次にDirectX 11世代の定番ベンチマーク「3DMark 11 Version 1.0.5」でも計測を行った。なおプリセットには、「Extreme」と「Performance」の2つのプリセットを選択している。
3DMark 11 Version 1.0.5 Performance |
3DMark 11 Version 1.0.5 Performance |
スコアの傾向は「3DMark Version1.0.0」と同じ。「Physics Score」は、いずれのプリセットでも約10%スコアを伸ばしているが、「Graphics Score」と総合スコアにはほとんど影響がない。3DMark系のベンチマークをみる限り、GPU性能が重要なベンチマークでは、CPUのオーバークロック効果は限定的であることがわかる。

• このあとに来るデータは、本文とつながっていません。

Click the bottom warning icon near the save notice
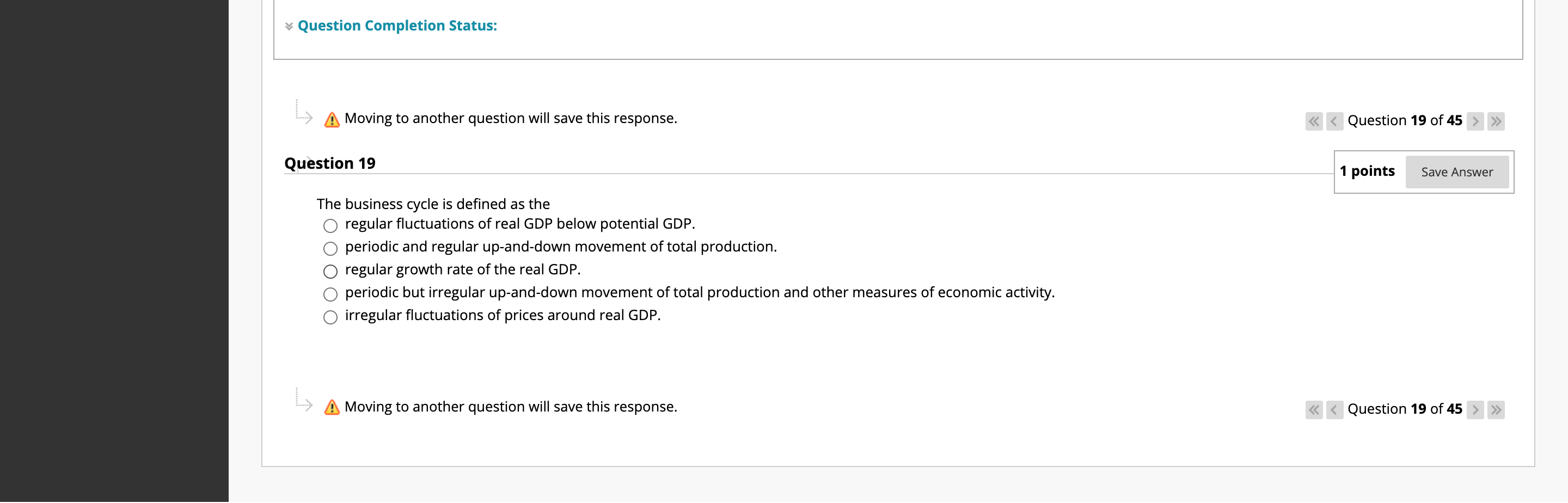1568x503 pixels. [x=331, y=406]
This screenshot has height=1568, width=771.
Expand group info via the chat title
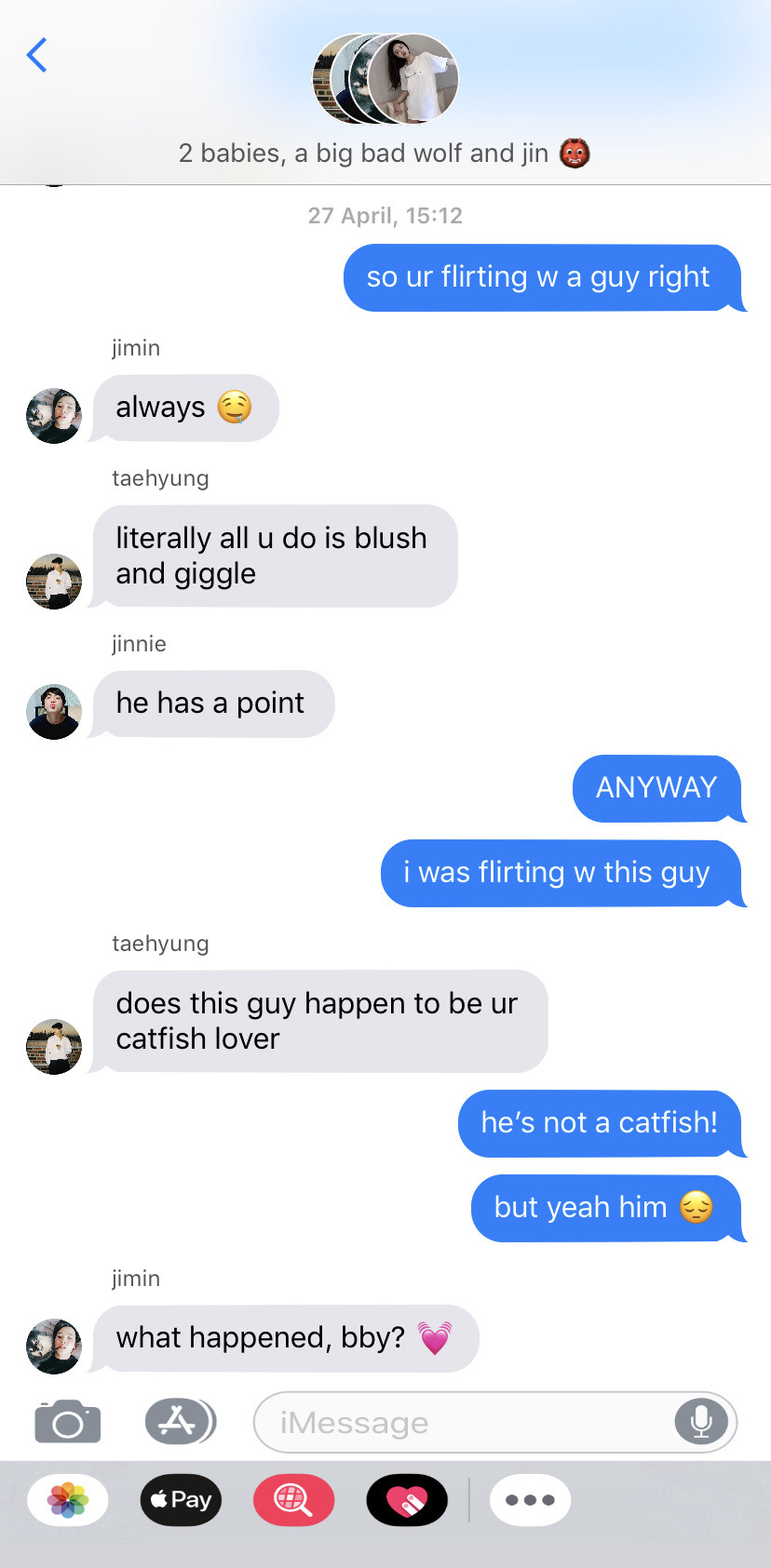385,153
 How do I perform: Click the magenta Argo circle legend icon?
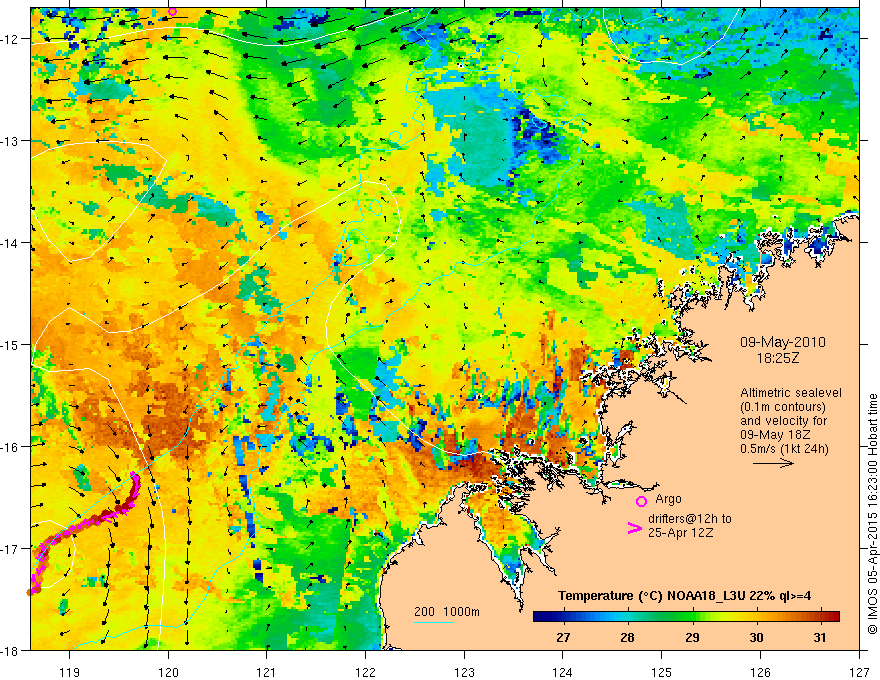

ここからは実際のゲームに即したベンチマークでスコアを計測していこう。まずはDirectX 11世代の「LostPlanet2ベンチマーク」から。品質設定は「アンチエイリアス」を“CSAA32X”、それ以外をすべて“HIGH”にセットし、解像度は1,280×720ドットと1,920×1,080ドットの2パターンでテストを行った。
LostPlanet2ベンチマーク(fps) |
「OC Genie II」により、両方の解像度でパフォーマンスは上昇しているが、いずれも1%未満と誤差の範囲。「LostPlanet2」では、CPUよりGPUの性能が重要で、性能に不足を感じるなら、素直にグラフィックスカードの変更を検討したほうがいいだろう。

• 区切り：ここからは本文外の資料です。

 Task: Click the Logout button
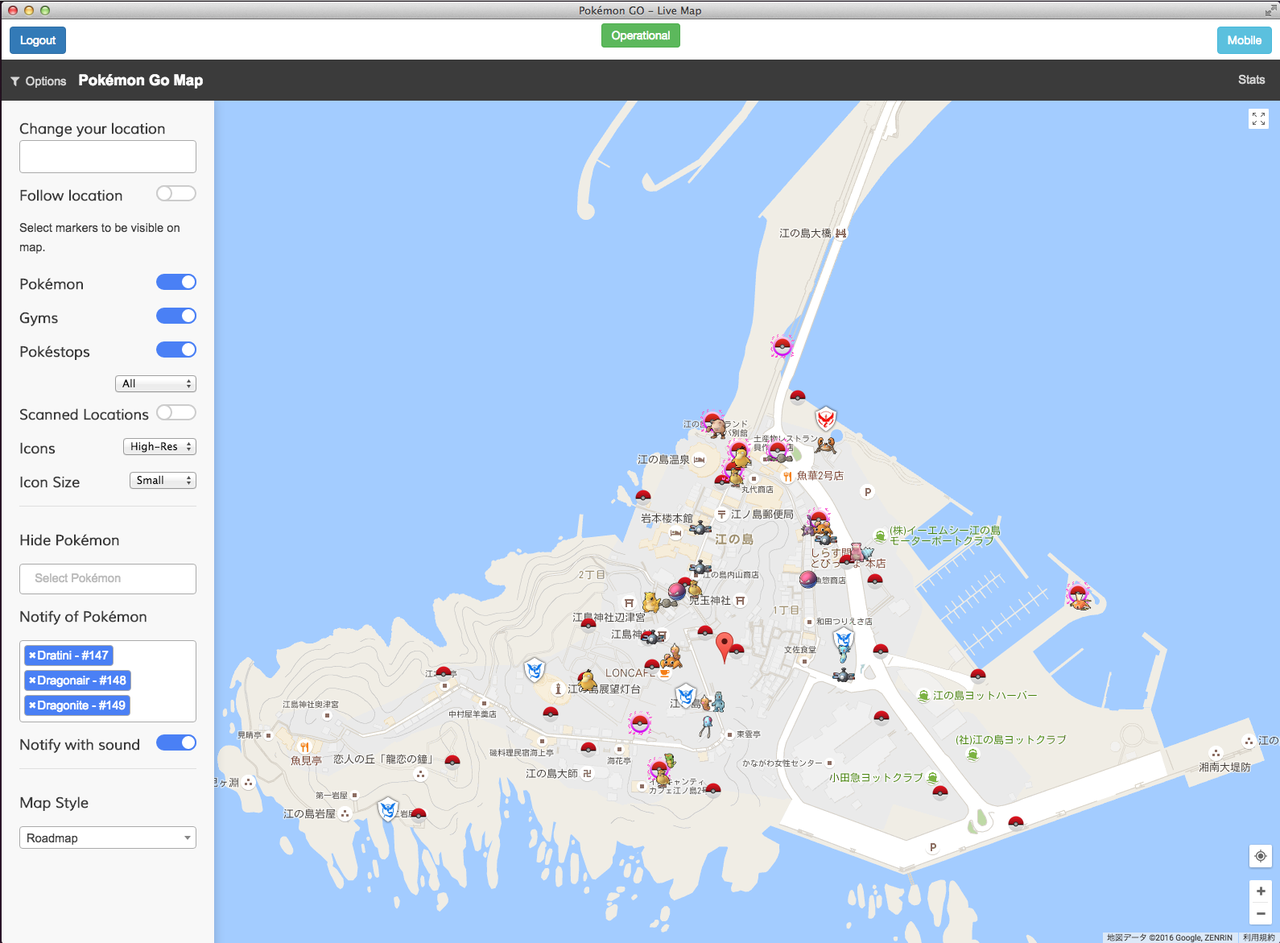[38, 40]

次に「ファイナルファンタジーXIV:新生エオルゼア」のスコアも確認しておこう。品質設定を“最高品質”を選択し、こちらも1,280×720ドットと1,920×1,080ドットの解像度でテストを行った。
ファイナルファンタジーXIV:新生エオルゼア |
「ファイナルファンタジーXIV:新生エオルゼア」では、これまでの3Dベンチマークと違い、1,280×720ドットで約8%、1,920×1,080ドットでは約9%と大幅にスコアが向上した。このようにCPUのオーバークロックで大きくパフォーマンスを伸ばすゲームもあり、性能に不足を感じた場合はまず「OC Genie II」を試してみるといいだろう。
オーバークロックの効果を確認したところで、「OC Genie II」の安定性を確認するため「OCCT 4.4.0」によるストレステストを実施した。今回はグラフィックスカードを搭載しているため、プリセットには「CPU:OCCT」を選択し、テスト時間は30分間、室温23.7℃の条件で行なっている。

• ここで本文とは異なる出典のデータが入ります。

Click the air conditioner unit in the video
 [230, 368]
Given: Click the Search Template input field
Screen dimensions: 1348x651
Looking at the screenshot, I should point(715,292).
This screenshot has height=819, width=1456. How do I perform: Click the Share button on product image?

定格時の「OCCT 4.4.0」の結果。CPUコア温度は54℃~63℃で変動している |
「OC Genie II」を有効にした場合。CPUコア温度は56℃~66℃で、定格から若干上昇している |
今回はCPUクーラーにサイズ「峰2」を“VR最小回転”で使用しているが、「OC Genie II」による温度上昇は小さく、高負荷時でも70℃以下に収まっている。さすがにリファレンスクーラーでは少々冷却性能に不安が残るが、標準的なCPUクーラーに交換してやれば、「OC Genie II」はゲーミング用途でも安心して利用できる。
最後に「OC Genie II」によって、どの程度消費電力が増加するのかチェックしていこう。アイドル時は10分間放置したなかで最も低い値、高負荷時は「CPU:OCCT」実行時で最も高い値とした。
消費電力(W) |
アイドル時はCPUの省電力機能が働くため1.9W増とほとんど変化はない。また高負荷時も16.3W増と、ゲーミングPCでは問題のないレベルに収まっている。パフォーマンスを重視するなら「OC Genie II」を常に有効にしたままで運用するのも良いだろう。
今回は、MSI初のゲーミングマザーボード「Z77A-GD65 GAMING」を検証してきた。最大の特徴でもあるKillerブランドのギガビットLANチップ「Killer E2200」は、検証結果を見る限り、帯域幅の拡張やレイテンシ削減に効果があり、よりシビアな操作が要求されるFPSゲームなどで効果があるだろう。さらに「OC Genie II」によるチューニングは、消費電力や発熱への影響を最小限に抑えつつPCのパフォーマンスを底上げでき、ゲーミングPCにマッチしたオーバークロック機能と言える。当然、これらの機能はスタンダードなPCにも有効で、高品質な製品を欲しいというユーザーニーズにもマッチする。
また他社のゲーミングマザーボードが非常に高価なのに対して、「GAMING Series」は、今回検証したフラグシップ「Z77A-GD65 GAMING」が20,000円弱、最もローエンドな「B75A-G43 GAMING」なら10,000円弱という価格設定も大きな魅力の一つ。これまでゲーミングマザーボードを使ったことのない、入門者向けマザーボードとしても大きな意味を持つ製品となりそうだ。